European Central Bank (ECB) board member Piero Cipollone said on Friday that central bank should cut interest rates further to support the recovery in the Eurozone and also in the face of potential new trade tariffs in the US, per Reuters.
The pace and extent of reduction will depend on data.
Developments remain consistent with a consumption-led recovery.
Whether the recovery will firm up remains to be confirmed.
We should not be more restrictive than what is necessary to ensure timely convergence of inflation to target.
It could be self-defeating to tolerate an economy running persistently below potential as an insurance against possible future inflationary shocks.
At the time of writing, EUR/USD is trading 0.08% higher on the day at 1.0535.

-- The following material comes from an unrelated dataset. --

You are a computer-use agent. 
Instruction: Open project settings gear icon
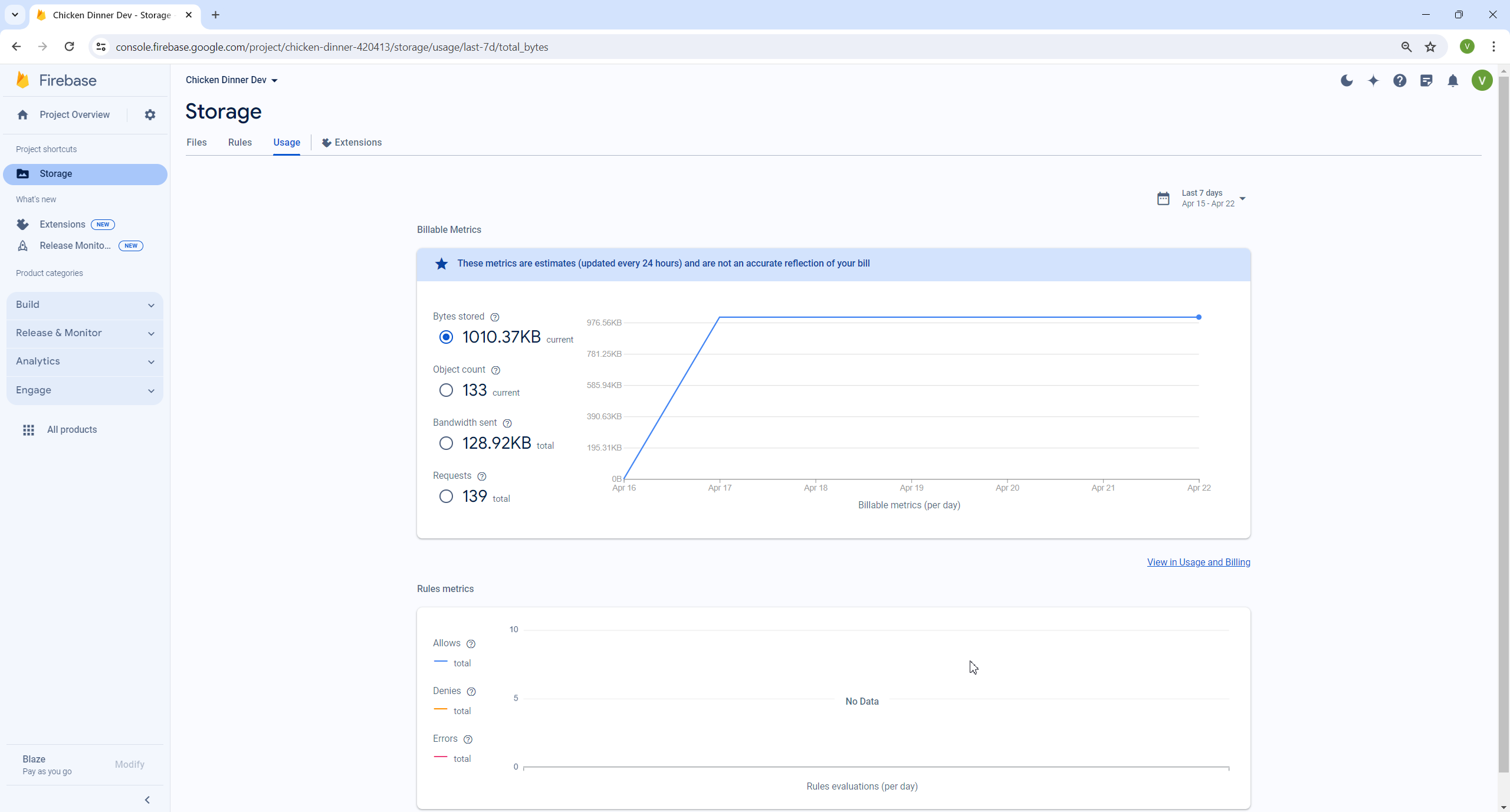(x=150, y=114)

The European Central Bank (ECB) in Frankfurt, Germany, is the reserve bank for the Eurozone. The ECB sets interest rates and manages monetary policy for the region. The ECB primary mandate is to maintain price stability, which means keeping inflation at around 2%. Its primary tool for achieving this is by raising or lowering interest rates. Relatively high interest rates will usually result in a stronger Euro and vice versa. The ECB Governing Council makes monetary policy decisions at meetings held eight times a year. Decisions are made by heads of the Eurozone national banks and six permanent members, including the President of the ECB, Christine Lagarde.

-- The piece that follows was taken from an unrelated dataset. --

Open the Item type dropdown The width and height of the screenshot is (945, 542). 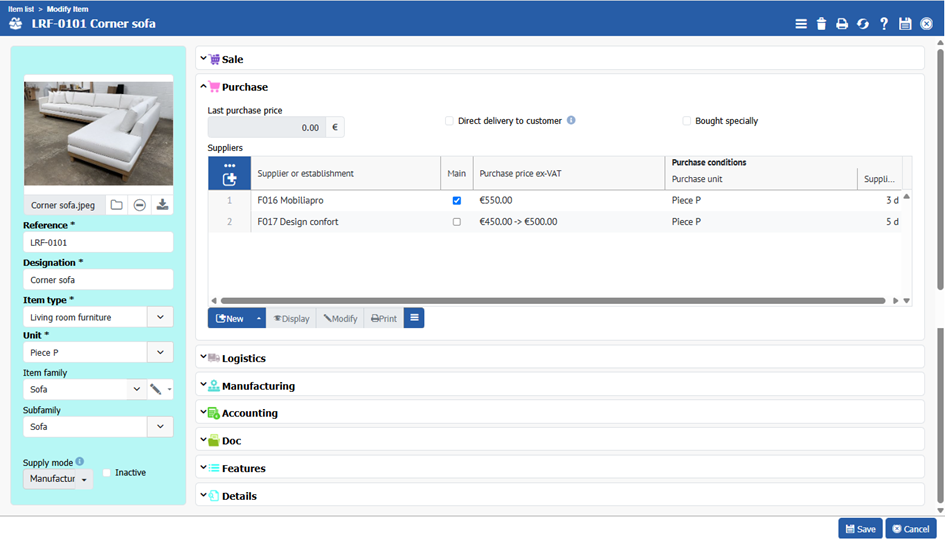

In extreme situations, the European Central Bank can enact a policy tool called Quantitative Easing. QE is the process by which the ECB prints Euros and uses them to buy assets – usually government or corporate bonds – from banks and other financial institutions. QE usually results in a weaker Euro. QE is a last resort when simply lowering interest rates is unlikely to achieve the objective of price stability. The ECB used it during the Great Financial Crisis in 2009-11, in 2015 when inflation remained stubbornly low, as well as during the covid pandemic.

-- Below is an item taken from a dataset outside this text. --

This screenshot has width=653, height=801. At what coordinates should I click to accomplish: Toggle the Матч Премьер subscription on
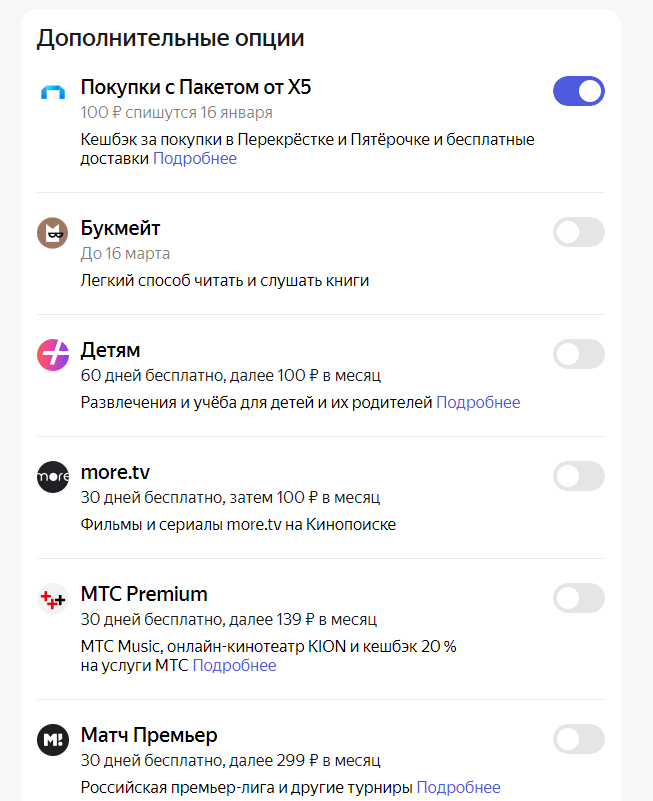tap(579, 740)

Quantitative tightening (QT) is the reverse of QE. It is undertaken after QE when an economic recovery is underway and inflation starts rising. Whilst in QE the European Central Bank (ECB) purchases government and corporate bonds from financial institutions to provide them with liquidity, in QT the ECB stops buying more bonds, and stops reinvesting the principal maturing on the bonds it already holds. It is usually positive (or bullish) for the Euro.